Two men on snowmobiles dressed head to toe in white and grey camo gear are waiting on the other side.
Beanie hats tugged down over their foreheads. Reflective sunglasses hiding their eyes. The one on the right revs his engine. Suddenly accelerating, he makes a full doughnut turn, churning up snow and spraying it into the air. He roars to an abrupt stop by my door and grins. All suntan and white teeth. I lower the window to meet his gaze.
‘This is Wolf,’ he points behind. ‘And I’m Cooper.’
He says it so confidently in his hard Australian accent, as if it’s perfectly normal that someone’s named after an animal.
‘Ariel sent us and—’ He stops, looking our hire car up and down. ‘Sorry, mate, you can’t go any further in that.’

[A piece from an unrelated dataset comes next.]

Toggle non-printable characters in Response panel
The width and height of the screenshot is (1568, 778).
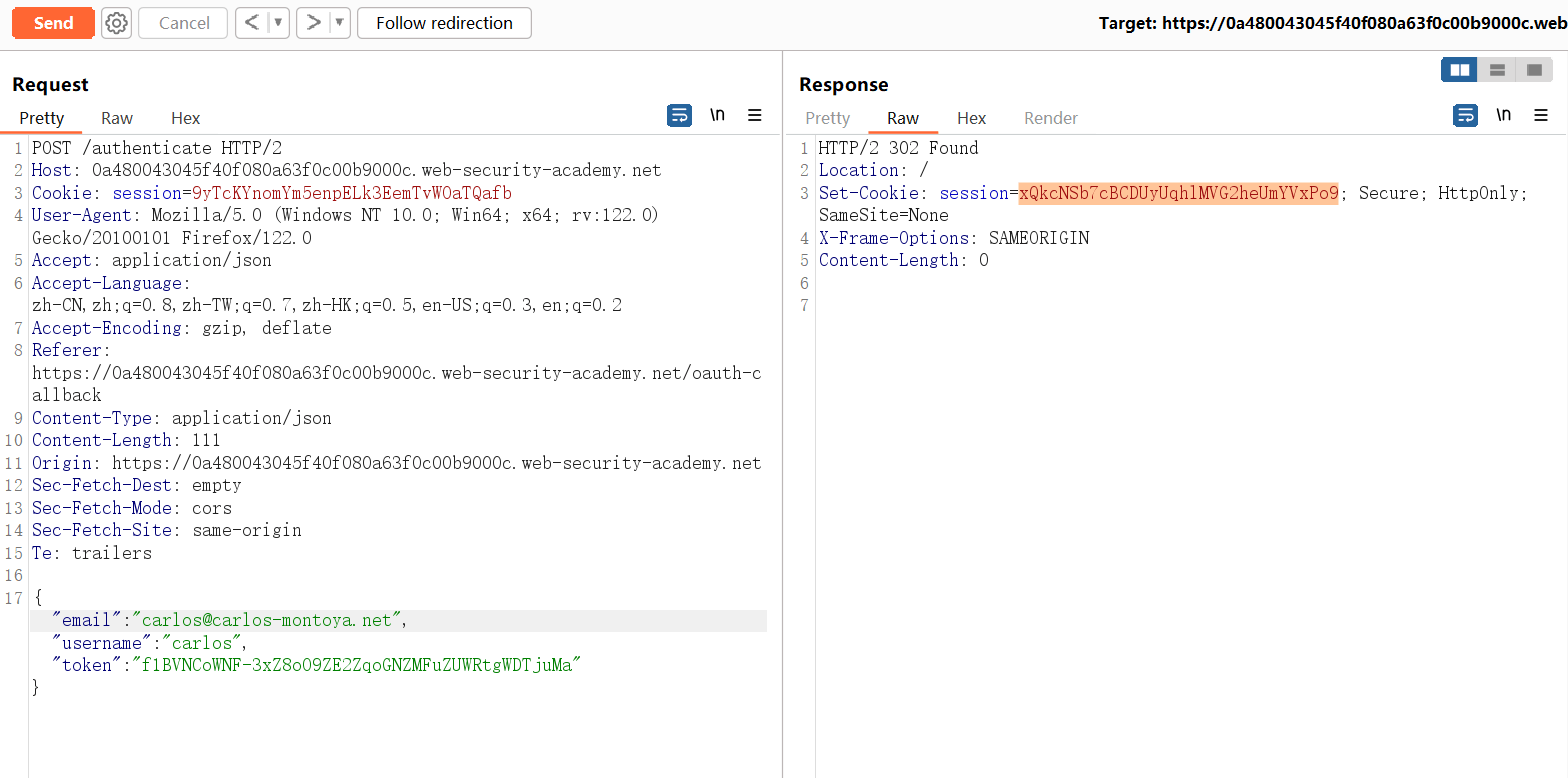click(1503, 116)
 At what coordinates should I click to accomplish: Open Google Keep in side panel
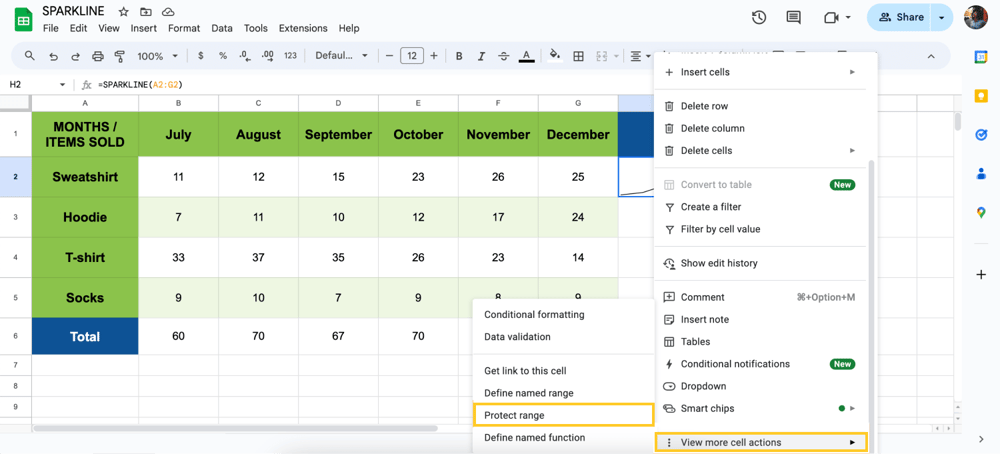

Rez and I get out to see what the problem is. They’re right. Our four-by-four has sunk to tyre depth in the drift. Swallowed by the snow, there’s no way we can go on.
‘What do you suggest?’ Irritation creeps into Rez’s voice.
‘We get your equipment strapped onto the trailer and head for the mountain,’ he says, barely looking in Rez’s direction.
‘Before we lose the light,’ Wolf adds.
Rez looks between them, at the narrow sledge attached to the back of Wolf’s snowmobile, and then frowns at me. He mouths dickheads.
‘We’re not normally this difficult to reach,’ says Cooper. ‘You’ve come out of season, that’s the problem. Ariel must have warned you about the weather though. She’s a temperamental one, likes to change by the hour, especially when we get higher up.’ He smiles. ‘It’s mad, we have our own weather system up there.’
I look up. The sky is dark and ominous.
‘She warned us, yeah,’ I say sharply. ‘And I’m OK with it or we wouldn’t be here.’
The two men exchange glances and grin. ‘Alrighty,’ says Cooper. ‘Let’s get you loaded up and bounce.’
‘Bounce?’ Rez quietly echoes. I can tell he hates them already. ‘Hey, hey,’ he snaps at Wolf, who’s already unpacking the camera equipment from the boot. ‘Careful with that, that’s fragile and fucking expensive.’
Cooper claps a gloved hand on Rez’s shoulder. ‘We got you, bro, don’t worry.’
My arms are wrapped tightly around Wolf’s waist as we hurtle through the valley. A blurry haze of white and green rushes past as we weave around black ice, dodge tall pines. Launching into the air, we crash into the snow with a thunk so hard the wind’s knocked out of me.
Icy air rushes at me, so cold it hits like a rocket into my chest. For fuck’s sake, slow down! is all I can think as sleet strikes my face like an icy fist.
We follow the glacial river deeper into snow drifts, the valley narrowing, the cliffs rising up sharply on either side. A 500-metre-high wall of golden limestone that not even the most skilled rock climber could master.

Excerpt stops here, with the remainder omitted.